(Task requirements)
A – Retype the stretch of the fraud-detection demo README from "Description of each" through "with another solution.".
B – Extend the README on the MLFlow and OpenShift fraud-detection demo, starting after its final sentence.

## Begin Extracted text

Skip to content

arslankhanali/mlops-credit-fraud

Repository files navigation

Credit Card Fraud Detection Demo using MLFlow and Red Hat OpenShift Data Science

The use case that has been converted to a validated pattern is taken from red-hat-data-services repo on github. link here

Introduction

This deployment is based on validated pattern framework that uses GitOps to easily provision all operators and apps This greatly reduces the time to provision everything manually

Pre-requisites

Demo Description & Architecture

The goal of this demo is to demonstrate how RHODS and MLFlow can be used together to build an end-to-end MLOps platform where we can:

  • Build and train models in RHODS
  • Track and store those models with MLFlow
  • Serve a model stored in MLFlow using RHODS Model Serving (or MLFlow serving)
  • Deploy a model application in OpenShift that runs sends data to the served model and displays the prediction

The architecture looks like this: Diagram

Description of each component:

  • Data Set: The data set contains the data used for training and evaluating the model we will build in this demo.
  • RHODS Notebook: We will build and train the model using a Jupyter Notebook running in RHODS.
  • MLFlow Experiment tracking: We use MLFlow to track the parameters and metrics (such as accuracy, loss, etc) of a model training run. These runs can be grouped under different "experiments", making it easy to keep track of the runs.
  • MLFlow Model registry: As we track the experiment we also store the trained model through MLFlow so we can easily version it and assign a stage to it (for example Staging, Production, Archive).
  • S3 (ODF): This is where the models are stored and what the MLFlow model registry interfaces with. We use ODF (OpenShift Data Foundation) according to the MLFlow guide, but it can be replaced with another solution.
  • RHODS Model Serving: We recommend using RHODS Model Serving for serving the model. It's based on ModelMesh and allows us to easily send requests to an endpoint for getting predictions.
  • Application interface: This is the interface used to run predictions with the model. In our case, we will build a visual interface (interactive app) using Gradio and let it load the model from the MLFlow model registry.

## End Extracted text
## Begin Stored data

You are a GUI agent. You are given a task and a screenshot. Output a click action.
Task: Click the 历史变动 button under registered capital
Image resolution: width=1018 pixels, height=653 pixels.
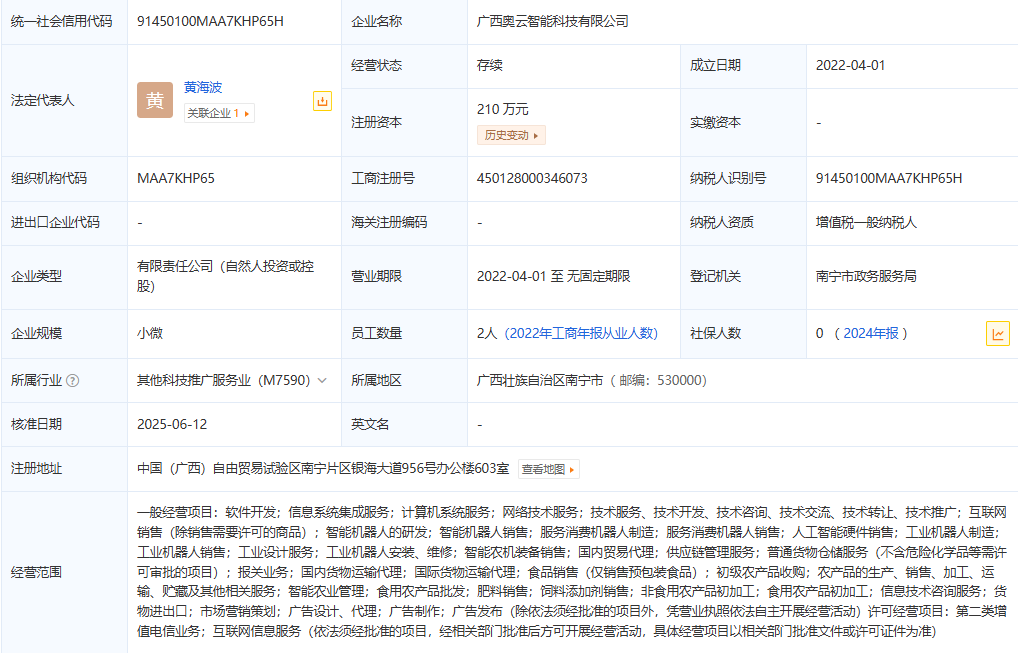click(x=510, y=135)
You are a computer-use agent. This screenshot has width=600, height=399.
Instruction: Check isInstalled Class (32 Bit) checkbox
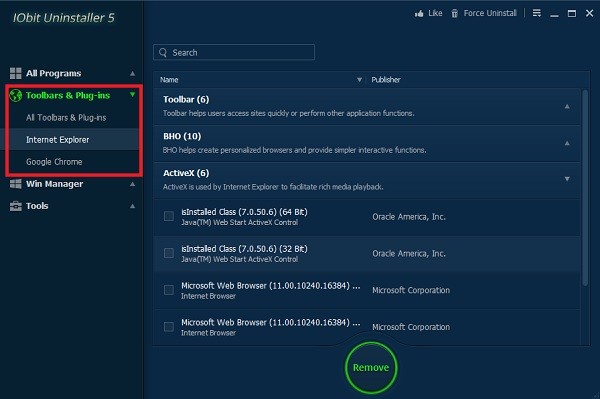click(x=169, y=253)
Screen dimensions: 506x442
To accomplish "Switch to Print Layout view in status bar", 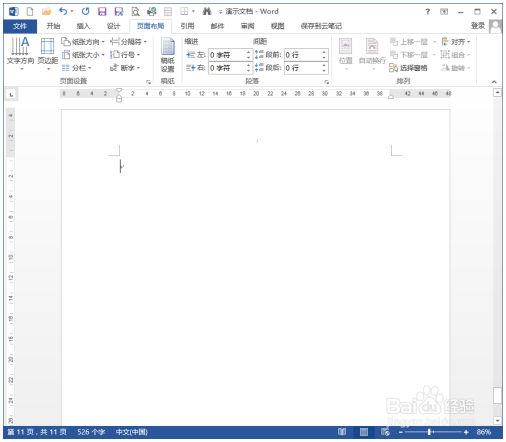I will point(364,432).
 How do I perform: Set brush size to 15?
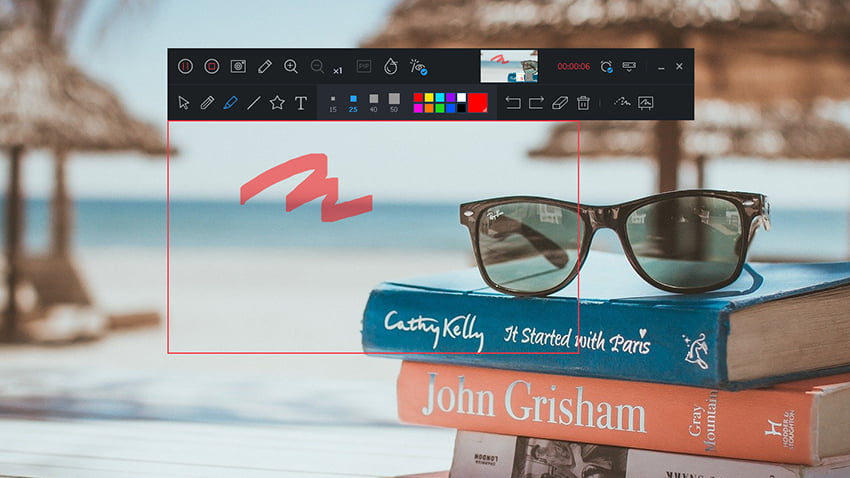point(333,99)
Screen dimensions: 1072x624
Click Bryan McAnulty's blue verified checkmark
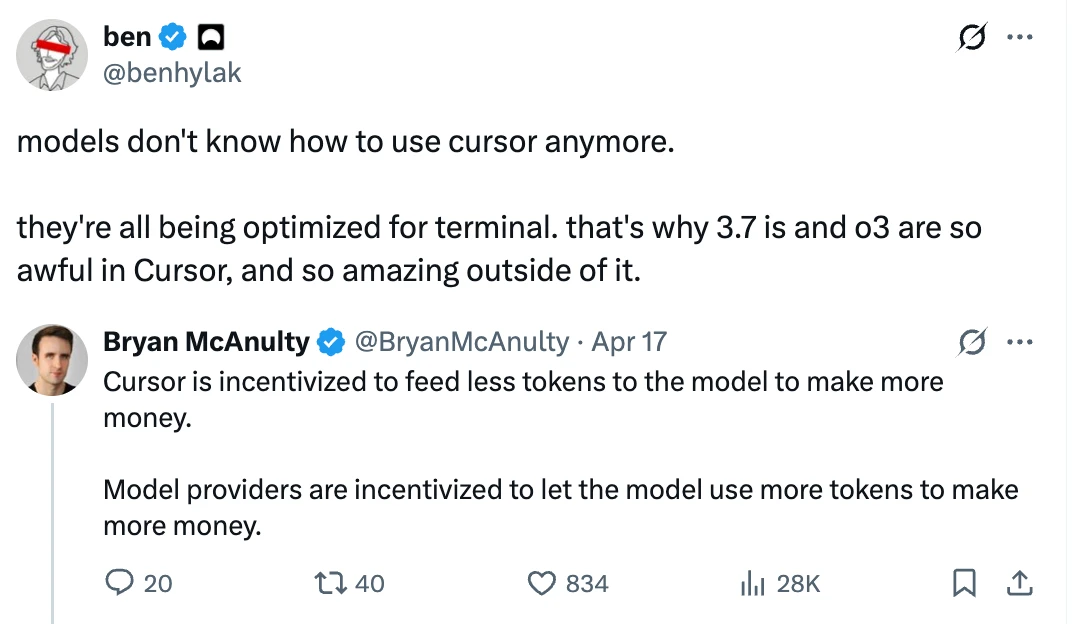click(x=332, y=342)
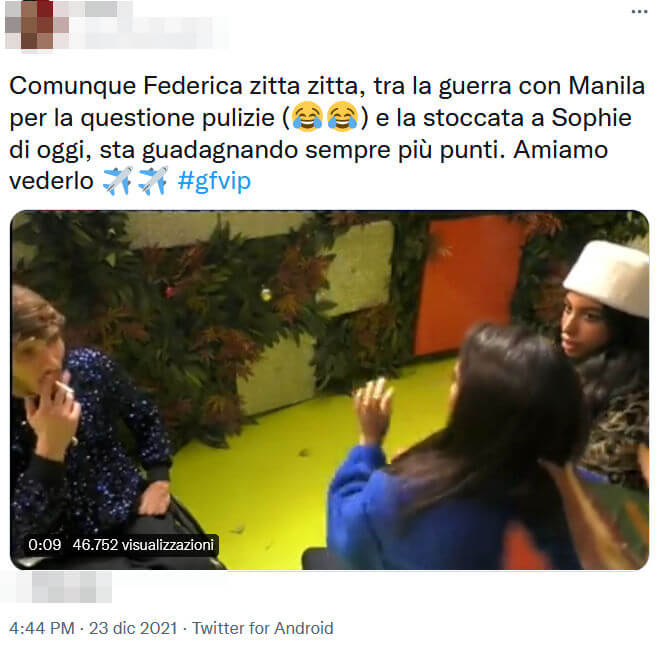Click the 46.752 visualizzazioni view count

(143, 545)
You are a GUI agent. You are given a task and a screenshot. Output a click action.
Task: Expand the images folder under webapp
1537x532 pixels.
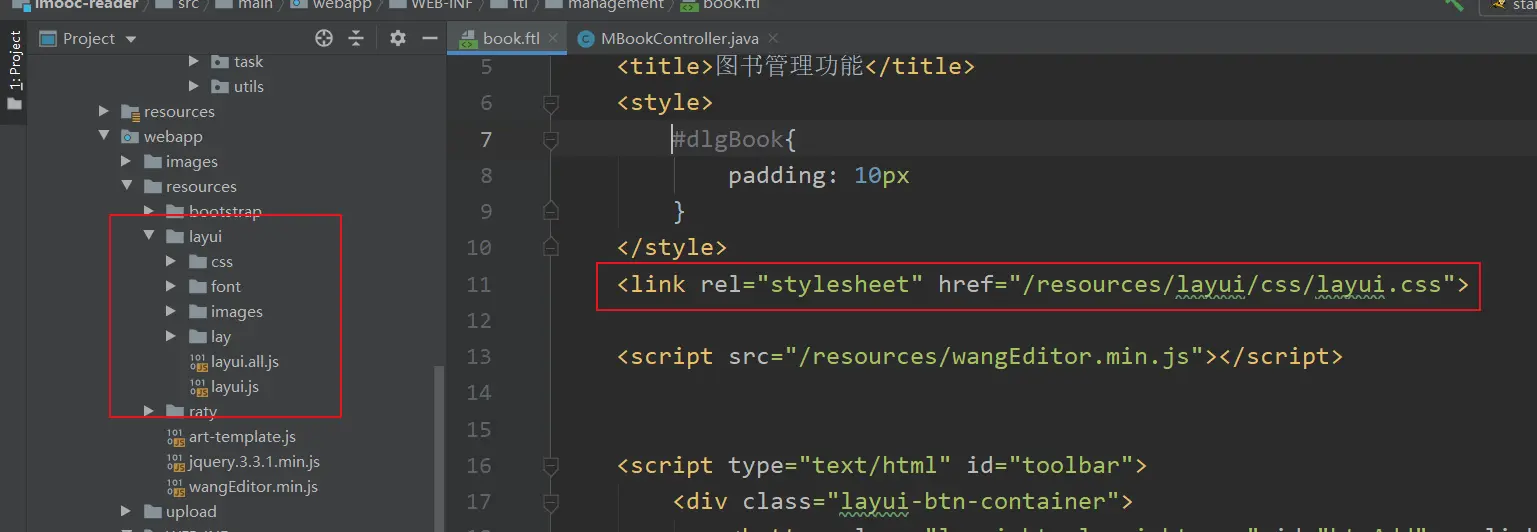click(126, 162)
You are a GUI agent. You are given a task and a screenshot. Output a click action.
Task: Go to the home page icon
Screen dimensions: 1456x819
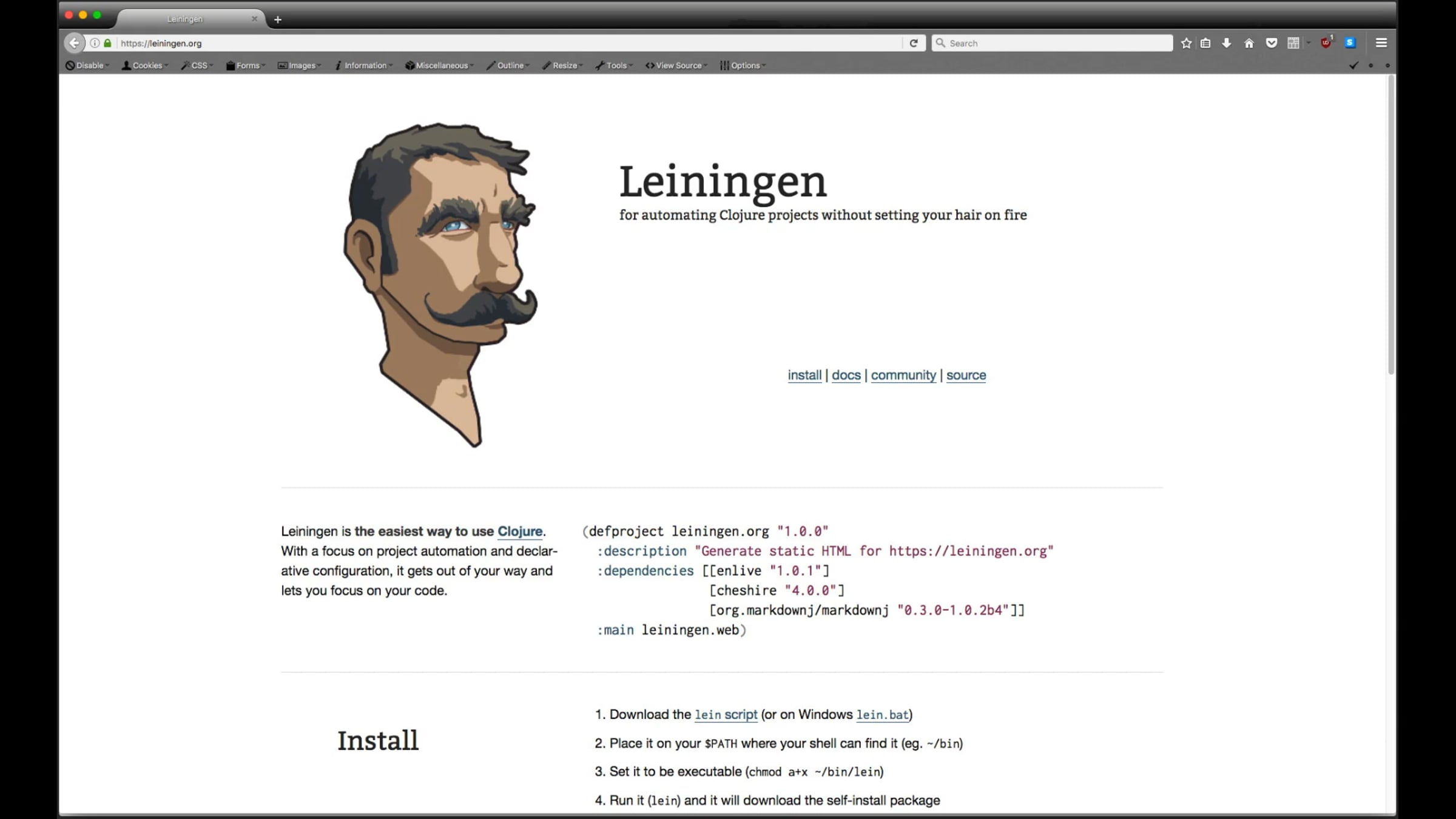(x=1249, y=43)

## End Stored data

(Expected responses)
A –
Description of each component:

  • Data Set: The data set contains the data used for training and evaluating the model we will build in this demo.
  • RHODS Notebook: We will build and train the model using a Jupyter Notebook running in RHODS.
  • MLFlow Experiment tracking: We use MLFlow to track the parameters and metrics (such as accuracy, loss, etc) of a model training run. These runs can be grouped under different "experiments", making it easy to keep track of the runs.
  • MLFlow Model registry: As we track the experiment we also store the trained model through MLFlow so we can easily version it and assign a stage to it (for example Staging, Production, Archive).
  • S3 (ODF): This is where the models are stored and what the MLFlow model registry interfaces with. We use ODF (OpenShift Data Foundation) according to the MLFlow guide, but it can be replaced with another solution.

B –
The model we will build is a Credit Card Fraud Detection model, which predicts if a credit card usage is fraudulent or not depending on a few parameters such as: distance from home and last transaction, purchase price compared to median, if it's from a retailer that already has been purchased from before, if the PIN number is used and if it's an online order or not.

Deploying the demo

Following commands will take about 15-20 minutes

Validated pattern will be deployed

git clone https://github.com/arslankhanali/mlops-credit-fraud
cd mlops-credit-fraud
oc login --token=<> --server=<> # login to Openshift cluster
podman machine start
./pattern.sh make install

Finished Installation will look like: Alt text

TA DA!!! Everything you need is already deplyed!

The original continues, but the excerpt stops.